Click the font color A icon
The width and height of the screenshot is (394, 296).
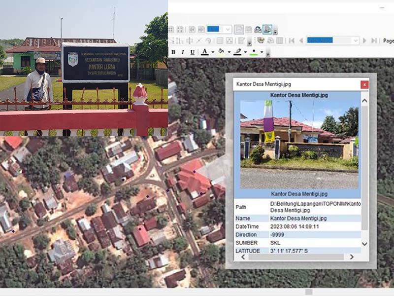pos(204,52)
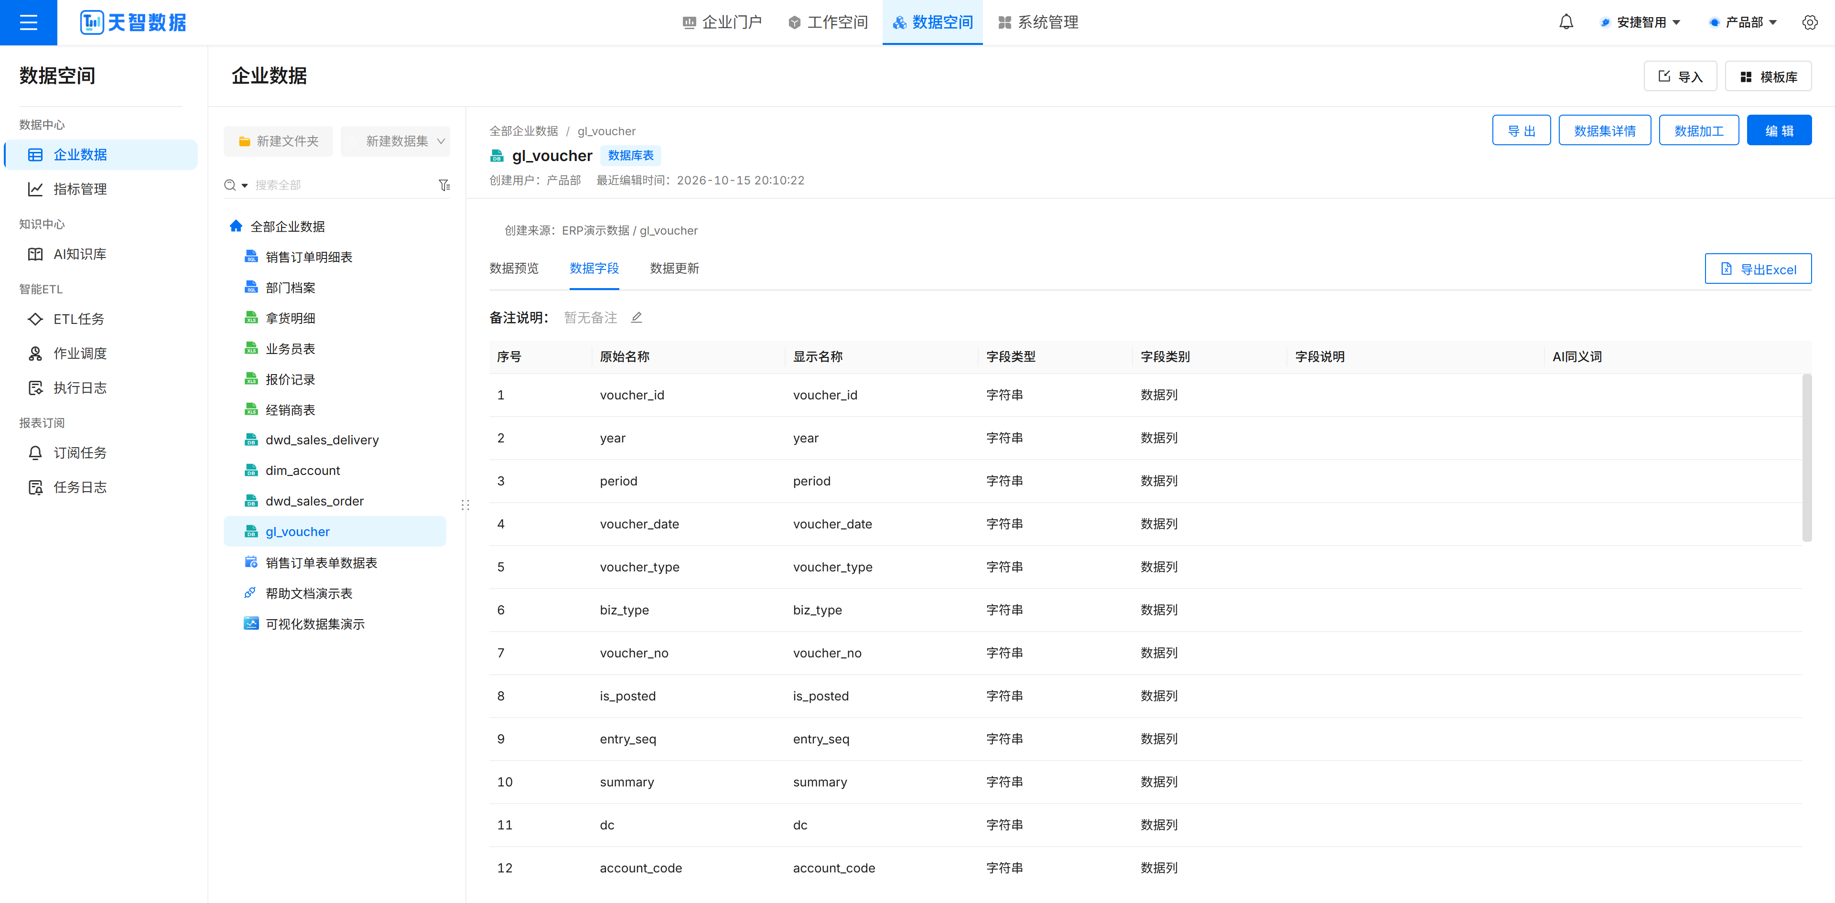Viewport: 1835px width, 903px height.
Task: Open the notification bell
Action: pos(1566,22)
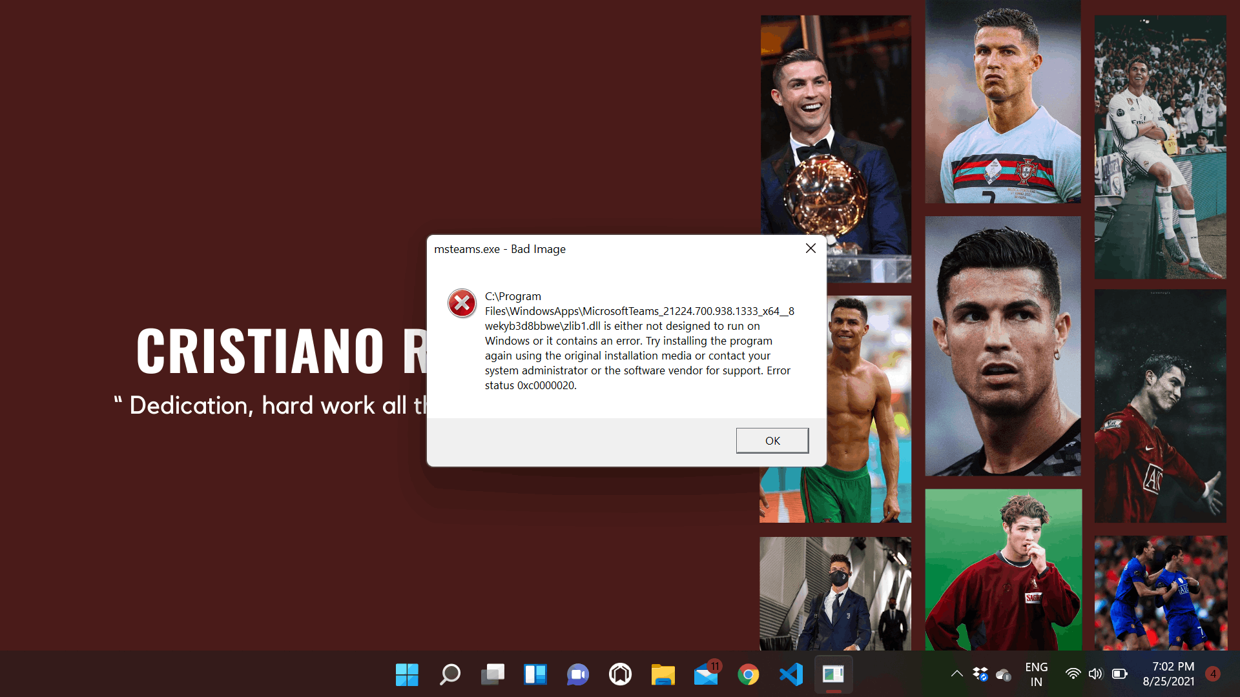Launch Google Chrome from taskbar
Image resolution: width=1240 pixels, height=697 pixels.
(x=748, y=674)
▬▬▬▬▬▬
- [EXERCISE OBJECTIVE]:
Pull every line of text out of the records above and copy it word for word, leaving out the pictures.

- [THE RESPONSE]:
Click the font color A icon
The width and height of the screenshot is (394, 296).
pos(204,52)
Viewport: 1835px width, 903px height.
Task: Open the notification bell
Action: pos(1566,22)
Launch Google Chrome from taskbar
Image resolution: width=1240 pixels, height=697 pixels.
(x=748, y=674)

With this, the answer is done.